Natural interactions between heparin polysaccharide and a peptide derived from the antithrombin III protein molecule are responsible for the compound’s ability to form a three-dimensional matrix. “Assembly is very rapid and the matrix can have any shape you want,” Panitch says. “If you had a defect in a bone, you could inject it there. It would solidify immediately to fill the defect and release bone morphogenic proteins to enhance healing.”
The discovery occurred during a study of formulations for the controlled release of heparin-binding growth factors. “We discovered in the laboratory—purely by serendipity—that interactions between the polysaccharides and some of the peptide sequences from proteins of the extracelluar matrix will come together to form gel-like materials.” By controlling how strongly peptides bind to polysaccharides, the researchers can develop gels that release therapeutic peptides over a given length of time. Through cross-linking molecules in the material, the researchers can fortify the matrix to approximate the strength of cartilage.
The properties of the gel also can be influenced through temperature.

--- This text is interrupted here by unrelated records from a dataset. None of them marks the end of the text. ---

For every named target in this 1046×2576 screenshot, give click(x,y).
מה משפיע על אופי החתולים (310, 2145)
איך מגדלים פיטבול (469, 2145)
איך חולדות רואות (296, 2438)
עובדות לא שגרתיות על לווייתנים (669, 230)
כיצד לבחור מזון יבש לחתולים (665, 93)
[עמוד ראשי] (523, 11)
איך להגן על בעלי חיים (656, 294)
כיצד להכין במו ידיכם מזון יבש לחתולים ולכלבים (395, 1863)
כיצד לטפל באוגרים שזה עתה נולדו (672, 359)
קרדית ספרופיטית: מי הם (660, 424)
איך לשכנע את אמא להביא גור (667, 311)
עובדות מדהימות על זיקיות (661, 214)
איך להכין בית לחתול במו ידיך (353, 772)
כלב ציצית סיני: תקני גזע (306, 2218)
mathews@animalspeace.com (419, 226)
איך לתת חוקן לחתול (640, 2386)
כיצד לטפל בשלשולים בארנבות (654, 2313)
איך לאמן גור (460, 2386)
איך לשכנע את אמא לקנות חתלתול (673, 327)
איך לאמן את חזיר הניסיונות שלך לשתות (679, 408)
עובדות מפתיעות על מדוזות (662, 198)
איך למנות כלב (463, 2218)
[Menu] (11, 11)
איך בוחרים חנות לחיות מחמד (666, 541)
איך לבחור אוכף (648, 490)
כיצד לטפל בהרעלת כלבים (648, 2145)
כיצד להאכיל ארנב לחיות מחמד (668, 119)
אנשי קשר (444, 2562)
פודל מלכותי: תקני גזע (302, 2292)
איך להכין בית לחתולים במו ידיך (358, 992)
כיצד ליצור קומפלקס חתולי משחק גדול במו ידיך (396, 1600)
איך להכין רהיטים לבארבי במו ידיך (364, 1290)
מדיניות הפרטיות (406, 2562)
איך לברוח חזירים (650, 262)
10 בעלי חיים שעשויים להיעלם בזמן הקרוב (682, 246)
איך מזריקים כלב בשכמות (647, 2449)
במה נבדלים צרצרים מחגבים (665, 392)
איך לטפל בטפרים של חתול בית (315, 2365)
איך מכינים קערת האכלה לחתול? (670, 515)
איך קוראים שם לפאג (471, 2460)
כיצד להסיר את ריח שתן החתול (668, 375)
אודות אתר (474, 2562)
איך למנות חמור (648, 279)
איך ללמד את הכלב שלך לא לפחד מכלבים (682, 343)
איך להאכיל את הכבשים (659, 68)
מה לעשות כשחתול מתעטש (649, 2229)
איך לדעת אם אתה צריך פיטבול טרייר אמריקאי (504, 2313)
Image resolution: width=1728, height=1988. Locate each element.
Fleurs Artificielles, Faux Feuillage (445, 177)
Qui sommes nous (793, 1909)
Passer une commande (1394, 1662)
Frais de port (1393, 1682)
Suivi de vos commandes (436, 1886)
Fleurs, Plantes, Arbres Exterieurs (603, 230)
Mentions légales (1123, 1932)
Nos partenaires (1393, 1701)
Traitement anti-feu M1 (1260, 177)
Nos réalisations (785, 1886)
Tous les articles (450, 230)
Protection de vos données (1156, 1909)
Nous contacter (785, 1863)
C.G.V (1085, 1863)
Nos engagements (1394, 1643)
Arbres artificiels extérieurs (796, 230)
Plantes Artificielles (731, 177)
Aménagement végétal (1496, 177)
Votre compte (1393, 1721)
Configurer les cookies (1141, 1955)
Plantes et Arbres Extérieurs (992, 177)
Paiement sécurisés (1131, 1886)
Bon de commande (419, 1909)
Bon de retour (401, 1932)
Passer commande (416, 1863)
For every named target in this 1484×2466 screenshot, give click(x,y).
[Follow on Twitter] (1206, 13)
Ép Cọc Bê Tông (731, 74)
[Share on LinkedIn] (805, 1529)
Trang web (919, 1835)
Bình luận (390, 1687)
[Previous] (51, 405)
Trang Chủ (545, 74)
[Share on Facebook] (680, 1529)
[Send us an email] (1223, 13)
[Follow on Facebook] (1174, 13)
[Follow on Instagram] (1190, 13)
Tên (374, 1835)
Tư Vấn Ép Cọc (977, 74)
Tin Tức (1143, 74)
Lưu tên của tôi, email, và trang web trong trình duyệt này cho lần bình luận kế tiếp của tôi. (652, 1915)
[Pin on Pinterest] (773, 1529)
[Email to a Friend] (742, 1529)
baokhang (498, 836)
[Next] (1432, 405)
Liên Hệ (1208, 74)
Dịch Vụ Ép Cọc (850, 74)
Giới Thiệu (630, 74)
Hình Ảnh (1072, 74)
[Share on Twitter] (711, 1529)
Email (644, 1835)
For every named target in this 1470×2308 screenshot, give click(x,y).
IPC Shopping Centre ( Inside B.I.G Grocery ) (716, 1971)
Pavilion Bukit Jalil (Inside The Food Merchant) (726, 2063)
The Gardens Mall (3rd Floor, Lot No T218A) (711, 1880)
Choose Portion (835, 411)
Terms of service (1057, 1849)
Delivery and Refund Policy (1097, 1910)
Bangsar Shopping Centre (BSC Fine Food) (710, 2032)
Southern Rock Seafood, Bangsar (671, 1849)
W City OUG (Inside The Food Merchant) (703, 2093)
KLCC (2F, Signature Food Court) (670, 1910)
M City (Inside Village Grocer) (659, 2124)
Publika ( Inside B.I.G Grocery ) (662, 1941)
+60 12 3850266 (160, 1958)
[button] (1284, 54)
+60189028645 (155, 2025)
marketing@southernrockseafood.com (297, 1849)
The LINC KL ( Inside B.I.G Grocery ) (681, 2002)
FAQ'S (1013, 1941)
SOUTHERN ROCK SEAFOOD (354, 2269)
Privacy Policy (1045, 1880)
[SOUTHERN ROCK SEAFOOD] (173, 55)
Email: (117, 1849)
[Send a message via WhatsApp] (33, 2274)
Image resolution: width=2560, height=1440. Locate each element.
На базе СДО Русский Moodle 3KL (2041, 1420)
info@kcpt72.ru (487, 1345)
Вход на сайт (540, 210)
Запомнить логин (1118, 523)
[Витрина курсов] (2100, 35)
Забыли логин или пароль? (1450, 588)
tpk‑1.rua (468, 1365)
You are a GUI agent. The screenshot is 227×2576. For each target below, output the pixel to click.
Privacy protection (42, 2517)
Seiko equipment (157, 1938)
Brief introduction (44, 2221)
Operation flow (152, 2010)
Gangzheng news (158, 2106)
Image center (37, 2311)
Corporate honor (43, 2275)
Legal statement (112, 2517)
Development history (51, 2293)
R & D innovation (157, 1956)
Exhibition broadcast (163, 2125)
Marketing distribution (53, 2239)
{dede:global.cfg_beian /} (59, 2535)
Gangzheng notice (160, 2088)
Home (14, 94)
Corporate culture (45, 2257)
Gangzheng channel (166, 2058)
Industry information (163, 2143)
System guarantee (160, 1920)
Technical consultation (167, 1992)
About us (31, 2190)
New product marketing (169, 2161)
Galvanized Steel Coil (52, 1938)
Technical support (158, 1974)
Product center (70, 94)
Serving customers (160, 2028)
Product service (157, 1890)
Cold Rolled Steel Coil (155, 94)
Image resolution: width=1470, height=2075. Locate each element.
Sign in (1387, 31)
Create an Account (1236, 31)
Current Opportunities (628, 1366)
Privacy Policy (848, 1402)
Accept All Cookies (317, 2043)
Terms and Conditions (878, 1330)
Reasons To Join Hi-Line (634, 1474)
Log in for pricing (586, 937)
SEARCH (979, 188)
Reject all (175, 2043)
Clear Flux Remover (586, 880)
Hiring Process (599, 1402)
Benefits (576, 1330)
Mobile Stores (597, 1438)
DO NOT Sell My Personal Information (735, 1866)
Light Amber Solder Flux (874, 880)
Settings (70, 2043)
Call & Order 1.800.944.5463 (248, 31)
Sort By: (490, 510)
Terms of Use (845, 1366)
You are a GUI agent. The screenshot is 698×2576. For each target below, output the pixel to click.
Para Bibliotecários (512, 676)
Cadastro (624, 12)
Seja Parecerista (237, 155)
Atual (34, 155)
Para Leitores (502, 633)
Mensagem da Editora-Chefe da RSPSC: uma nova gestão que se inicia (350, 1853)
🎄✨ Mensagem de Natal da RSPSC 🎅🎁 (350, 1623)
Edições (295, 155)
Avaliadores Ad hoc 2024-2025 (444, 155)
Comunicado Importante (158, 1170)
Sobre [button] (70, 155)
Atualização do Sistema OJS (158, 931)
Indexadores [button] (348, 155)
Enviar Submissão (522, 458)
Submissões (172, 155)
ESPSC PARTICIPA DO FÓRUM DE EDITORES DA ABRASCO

When heated, the solidified gel returns to a liquid state, while cooling has the opposite effect. “This characteristic could be important for controlled release for drug therapy,” Panitch explains.
When used for the controlled release of drugs and growth factors, the biomaterial could support wound healing and bone regeneration. Consequently, the material has potential in treating spinal cord injuries. “It is thought that most of the damage caused in spinal cord injury is not caused by the initial injury but by the inflammation that occurs later,” Panitch notes. “If you could inject this gel with a therapeutic agent that inhibits inflammation while secreting growth factors within several hours of injury, that could be potentially very useful,” she adds. “In any case, we hope to get this into humans in 2–3 years.”